Reserve growth has slowed, but it probably hasn’t stopped

by Brad Setser
September 6, 2008

For the past several months, almost all global reserve growth has come from China and the oil exporters. These also are countries that tend either not to report their reserves data quickly (China formally releases data once a quarter) or that channel their oil surplus into sovereign funds that in some cases don’t report any data at all.

More recently, China added another curve ball: a growing share of the growth in China’s foreign assets seems to be coming from the state banks, and the increase in those assets isn’t disclosed along with the growth in its reserves. The small ($11 billion) increase in China’s reserves in June is misleading: the state banks likely met the 100 bp rise in their reserve requirement by holding dollars — and the central banks “other foreign assets” rose sharply.

It so happens that those countries that report data more rapidly are no longer adding to their reserves. The falls in reported reserves in August reflect valuation changes – a euro isn’t worth as many dollars as it used to be. But they also reflect significant sales of dollars by countries. South Korea and Russia are the most prominent cases.

This has produced a set of stories — including this one by the FT’s Peter Garnham -- that argue that: “growth in FX reserves has stalled as the dollar has staged a broad-based rally since hitting a record low against the euro on July 15.”

My sense though is that the data for August that has been released so far paints a somewhat misleading picture of the global story. Why?

1) Oil prices have fallen, but at $110 barrel they remain well above the price oil exporters need to cover their import bill. That implies the oil exporters are continuing to run a large current account surplus and that, barring large capital outflows (as in Russia), they are still adding to the funds at their central banks and sovereign funds. Ballpark, this should generate $500 billion or so in official asset growth annually, or about $40 billion a month. If $20 billion left Russia, that still implies $20b in net asset growth. Some will be in sovereign funds, but some will show up in reserves. It just will come from a lot of countries that don’t report data quickly (or at all).

2) China is still running a large current account surplus and it is still attracting net FDI inflows (in part because investment outflows have slowed following some initial losses). Say China is running a $350b current account surplus (remember, lower oil prices help China) and attracting $100-150b in FDI inflows. That would imply about $500 billion in official asset growth in China in the absence of any hot money inflows, or about $40b a month. Once you adjust for hike in the reserve requirement that is more or less what the June data showed. And we don’t have any formal data for July or August yet. It is possible that significant “hot” outflows cut into this total, but that would be a bit at odds with the ongoing tightening of inflow controls. I expect continued positive growth, just not at the extraordinary pace of earlier this year.

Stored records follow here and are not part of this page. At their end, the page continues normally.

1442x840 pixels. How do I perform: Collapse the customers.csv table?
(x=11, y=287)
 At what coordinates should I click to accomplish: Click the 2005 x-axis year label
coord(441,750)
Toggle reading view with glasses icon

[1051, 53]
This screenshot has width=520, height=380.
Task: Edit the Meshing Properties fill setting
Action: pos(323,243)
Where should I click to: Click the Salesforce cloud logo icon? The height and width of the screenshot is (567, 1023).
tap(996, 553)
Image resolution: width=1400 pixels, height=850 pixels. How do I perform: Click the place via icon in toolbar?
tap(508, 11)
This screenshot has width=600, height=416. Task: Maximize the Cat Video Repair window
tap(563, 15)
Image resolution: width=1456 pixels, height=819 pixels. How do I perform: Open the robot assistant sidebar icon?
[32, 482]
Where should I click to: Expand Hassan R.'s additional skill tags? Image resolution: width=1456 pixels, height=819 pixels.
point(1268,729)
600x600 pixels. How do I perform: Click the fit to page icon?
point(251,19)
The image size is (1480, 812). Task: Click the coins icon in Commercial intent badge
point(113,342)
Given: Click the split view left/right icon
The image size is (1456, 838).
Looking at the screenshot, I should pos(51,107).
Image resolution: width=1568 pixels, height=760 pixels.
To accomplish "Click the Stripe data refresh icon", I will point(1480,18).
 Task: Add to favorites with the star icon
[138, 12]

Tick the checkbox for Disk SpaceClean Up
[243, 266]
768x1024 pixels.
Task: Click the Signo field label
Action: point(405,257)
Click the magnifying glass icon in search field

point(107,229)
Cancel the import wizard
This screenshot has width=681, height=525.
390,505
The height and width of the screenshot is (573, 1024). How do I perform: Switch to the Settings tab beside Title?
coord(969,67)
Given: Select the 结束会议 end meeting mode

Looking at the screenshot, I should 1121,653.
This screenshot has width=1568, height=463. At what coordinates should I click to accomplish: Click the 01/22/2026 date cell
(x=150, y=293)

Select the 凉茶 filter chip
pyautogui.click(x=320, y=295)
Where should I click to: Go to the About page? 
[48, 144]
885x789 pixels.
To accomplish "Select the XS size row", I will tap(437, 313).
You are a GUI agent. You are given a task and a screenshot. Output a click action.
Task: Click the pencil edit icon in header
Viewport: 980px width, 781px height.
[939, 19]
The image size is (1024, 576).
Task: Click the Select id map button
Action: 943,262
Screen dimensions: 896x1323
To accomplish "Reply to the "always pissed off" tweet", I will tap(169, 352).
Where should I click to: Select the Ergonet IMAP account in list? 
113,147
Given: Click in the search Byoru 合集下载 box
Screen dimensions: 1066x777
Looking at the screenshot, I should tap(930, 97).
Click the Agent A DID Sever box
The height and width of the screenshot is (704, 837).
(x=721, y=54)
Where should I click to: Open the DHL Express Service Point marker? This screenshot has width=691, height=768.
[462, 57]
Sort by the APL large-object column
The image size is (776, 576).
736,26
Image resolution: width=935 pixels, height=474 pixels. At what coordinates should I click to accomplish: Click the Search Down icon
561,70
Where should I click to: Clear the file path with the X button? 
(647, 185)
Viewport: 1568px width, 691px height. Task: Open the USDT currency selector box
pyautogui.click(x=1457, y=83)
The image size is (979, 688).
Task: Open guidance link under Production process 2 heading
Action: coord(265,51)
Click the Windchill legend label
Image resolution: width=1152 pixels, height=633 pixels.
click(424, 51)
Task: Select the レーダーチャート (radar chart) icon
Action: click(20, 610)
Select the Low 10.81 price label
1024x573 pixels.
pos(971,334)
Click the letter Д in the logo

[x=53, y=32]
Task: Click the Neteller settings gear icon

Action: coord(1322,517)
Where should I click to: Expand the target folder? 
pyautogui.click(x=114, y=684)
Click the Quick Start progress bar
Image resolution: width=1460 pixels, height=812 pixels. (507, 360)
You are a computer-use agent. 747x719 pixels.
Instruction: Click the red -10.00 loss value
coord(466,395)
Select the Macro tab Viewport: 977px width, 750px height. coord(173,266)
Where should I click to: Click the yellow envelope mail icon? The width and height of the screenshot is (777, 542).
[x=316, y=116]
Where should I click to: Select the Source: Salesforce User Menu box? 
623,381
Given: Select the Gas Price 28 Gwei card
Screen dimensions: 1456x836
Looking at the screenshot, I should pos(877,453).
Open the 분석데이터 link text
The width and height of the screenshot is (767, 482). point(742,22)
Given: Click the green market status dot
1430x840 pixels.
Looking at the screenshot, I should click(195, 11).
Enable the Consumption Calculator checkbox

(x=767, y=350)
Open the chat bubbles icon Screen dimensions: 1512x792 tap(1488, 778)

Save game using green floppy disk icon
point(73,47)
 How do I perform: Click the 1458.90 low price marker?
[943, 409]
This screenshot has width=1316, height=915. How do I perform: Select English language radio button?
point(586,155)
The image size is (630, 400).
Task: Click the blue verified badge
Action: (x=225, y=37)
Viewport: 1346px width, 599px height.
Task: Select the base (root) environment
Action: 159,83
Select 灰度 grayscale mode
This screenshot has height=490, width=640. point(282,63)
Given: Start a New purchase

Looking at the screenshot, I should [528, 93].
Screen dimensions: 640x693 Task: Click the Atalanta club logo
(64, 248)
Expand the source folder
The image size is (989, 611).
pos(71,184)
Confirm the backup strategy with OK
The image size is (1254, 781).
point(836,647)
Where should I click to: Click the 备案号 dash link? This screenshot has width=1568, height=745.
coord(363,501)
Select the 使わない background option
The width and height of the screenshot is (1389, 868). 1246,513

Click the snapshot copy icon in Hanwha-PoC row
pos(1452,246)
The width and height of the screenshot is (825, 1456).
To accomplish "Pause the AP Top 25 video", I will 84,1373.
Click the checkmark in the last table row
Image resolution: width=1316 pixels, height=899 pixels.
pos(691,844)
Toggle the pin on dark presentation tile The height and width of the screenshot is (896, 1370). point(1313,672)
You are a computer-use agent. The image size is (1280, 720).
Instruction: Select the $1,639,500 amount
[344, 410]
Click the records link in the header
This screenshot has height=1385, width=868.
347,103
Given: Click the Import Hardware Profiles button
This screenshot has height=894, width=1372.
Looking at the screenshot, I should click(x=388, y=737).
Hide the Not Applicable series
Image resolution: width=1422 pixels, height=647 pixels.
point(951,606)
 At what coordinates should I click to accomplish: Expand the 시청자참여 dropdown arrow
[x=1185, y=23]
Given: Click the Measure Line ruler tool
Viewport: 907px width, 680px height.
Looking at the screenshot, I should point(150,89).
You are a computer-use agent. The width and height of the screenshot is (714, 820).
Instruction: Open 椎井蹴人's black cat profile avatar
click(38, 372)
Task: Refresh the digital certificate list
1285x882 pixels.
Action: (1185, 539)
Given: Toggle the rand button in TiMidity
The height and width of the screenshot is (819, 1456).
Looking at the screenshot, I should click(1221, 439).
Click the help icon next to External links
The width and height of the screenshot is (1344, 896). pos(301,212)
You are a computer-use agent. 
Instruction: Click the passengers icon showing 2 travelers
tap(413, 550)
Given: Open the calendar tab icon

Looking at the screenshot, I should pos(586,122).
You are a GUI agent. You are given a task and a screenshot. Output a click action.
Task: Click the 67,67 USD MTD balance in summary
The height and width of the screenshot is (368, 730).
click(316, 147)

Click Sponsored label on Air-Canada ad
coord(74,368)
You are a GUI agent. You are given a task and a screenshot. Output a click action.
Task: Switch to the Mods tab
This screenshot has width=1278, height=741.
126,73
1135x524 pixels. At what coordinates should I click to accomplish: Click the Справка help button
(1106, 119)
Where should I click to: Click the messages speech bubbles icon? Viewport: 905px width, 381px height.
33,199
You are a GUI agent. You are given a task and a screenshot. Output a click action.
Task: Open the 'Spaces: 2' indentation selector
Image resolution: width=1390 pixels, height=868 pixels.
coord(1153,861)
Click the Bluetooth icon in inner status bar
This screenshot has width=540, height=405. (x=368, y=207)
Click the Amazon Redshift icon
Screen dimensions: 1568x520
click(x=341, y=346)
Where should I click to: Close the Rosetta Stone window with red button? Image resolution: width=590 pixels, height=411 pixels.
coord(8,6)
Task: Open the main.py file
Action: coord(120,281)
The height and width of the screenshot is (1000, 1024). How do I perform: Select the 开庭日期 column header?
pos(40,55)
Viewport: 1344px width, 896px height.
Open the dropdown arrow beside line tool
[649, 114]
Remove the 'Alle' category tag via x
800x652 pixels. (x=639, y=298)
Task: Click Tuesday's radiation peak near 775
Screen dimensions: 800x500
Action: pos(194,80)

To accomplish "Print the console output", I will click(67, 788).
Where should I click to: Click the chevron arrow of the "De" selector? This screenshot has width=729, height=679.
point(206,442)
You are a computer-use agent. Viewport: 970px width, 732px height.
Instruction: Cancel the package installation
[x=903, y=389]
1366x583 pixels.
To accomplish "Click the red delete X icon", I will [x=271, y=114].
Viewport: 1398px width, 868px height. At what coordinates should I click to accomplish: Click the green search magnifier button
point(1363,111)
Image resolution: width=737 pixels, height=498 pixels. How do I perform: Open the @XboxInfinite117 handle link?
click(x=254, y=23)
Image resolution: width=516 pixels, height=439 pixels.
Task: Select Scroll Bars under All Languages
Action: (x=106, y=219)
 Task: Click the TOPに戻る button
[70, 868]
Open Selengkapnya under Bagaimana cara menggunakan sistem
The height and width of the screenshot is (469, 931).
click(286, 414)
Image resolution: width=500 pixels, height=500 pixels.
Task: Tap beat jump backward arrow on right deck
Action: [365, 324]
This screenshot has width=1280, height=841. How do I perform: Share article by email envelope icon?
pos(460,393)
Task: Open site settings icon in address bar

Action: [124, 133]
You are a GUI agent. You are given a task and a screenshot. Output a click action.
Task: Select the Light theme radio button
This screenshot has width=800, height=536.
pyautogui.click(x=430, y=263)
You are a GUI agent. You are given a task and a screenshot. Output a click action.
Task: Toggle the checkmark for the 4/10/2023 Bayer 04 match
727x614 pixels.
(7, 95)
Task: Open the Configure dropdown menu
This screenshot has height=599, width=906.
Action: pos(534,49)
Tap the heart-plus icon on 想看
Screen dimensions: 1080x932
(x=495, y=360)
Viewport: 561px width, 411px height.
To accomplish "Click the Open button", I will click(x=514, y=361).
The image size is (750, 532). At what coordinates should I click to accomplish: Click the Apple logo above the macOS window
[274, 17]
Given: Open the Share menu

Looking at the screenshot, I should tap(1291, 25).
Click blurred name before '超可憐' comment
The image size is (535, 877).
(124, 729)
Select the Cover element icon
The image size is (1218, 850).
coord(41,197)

And indeed, that seems to be exactly what the PBoC’s renminbi balance sheet — which has data on China’s foreign asset growth for July — shows.

Of course, something important did change recently. Some significant countries are selling their existing holdings of dollars to support their currencies, which wasn’t the case until recently. Dollar sales often can lead to knock-on euro sales. If, for example, Korea sells dollars to buy won, it will then sells some of its euros for dollars to rebuild its dollar holdings just a bit. This keeps the dollar share of its portfolio roughly constant.

Actually, if past patterns — hold — and they may not, central banks would sell slightly fewer euros than might otherwise be the case to “rebalance” their portfolio even as they run down their dollar holdings, as the euro’s own slide is working to keep their portfolio close to its currency targets.

The FT’s article on changes in reserves also doesn’t quite get the “reserve diversification” story right.

Garnham — drawing on the lot of the work of London based currency analysts — argues that emerging economies have been diversifying their reserves over the past few years, and in the process putting downward pressure on the dollar. The argument starts by noting that “Data from the International Monetary Fund show developing countries’ central banks hold about 60 per cent of their reserves in dollars. The remainder is held in euros, sterling and yen.” That isn’t quite right. We don’t actually know what “emerging economies” have been doing: The emerging economies that are adding the most to their reserves do not report data to the IMF. I suspect that countries that do not report actually have a higher dollar share, bringing the overall total up. No matter.

The FT then argues:

By diversifying some of their new reserves into other currencies, rather than keeping all their intervention proceeds in dollars, central banks have compounded the weakness in the US currency in recent years.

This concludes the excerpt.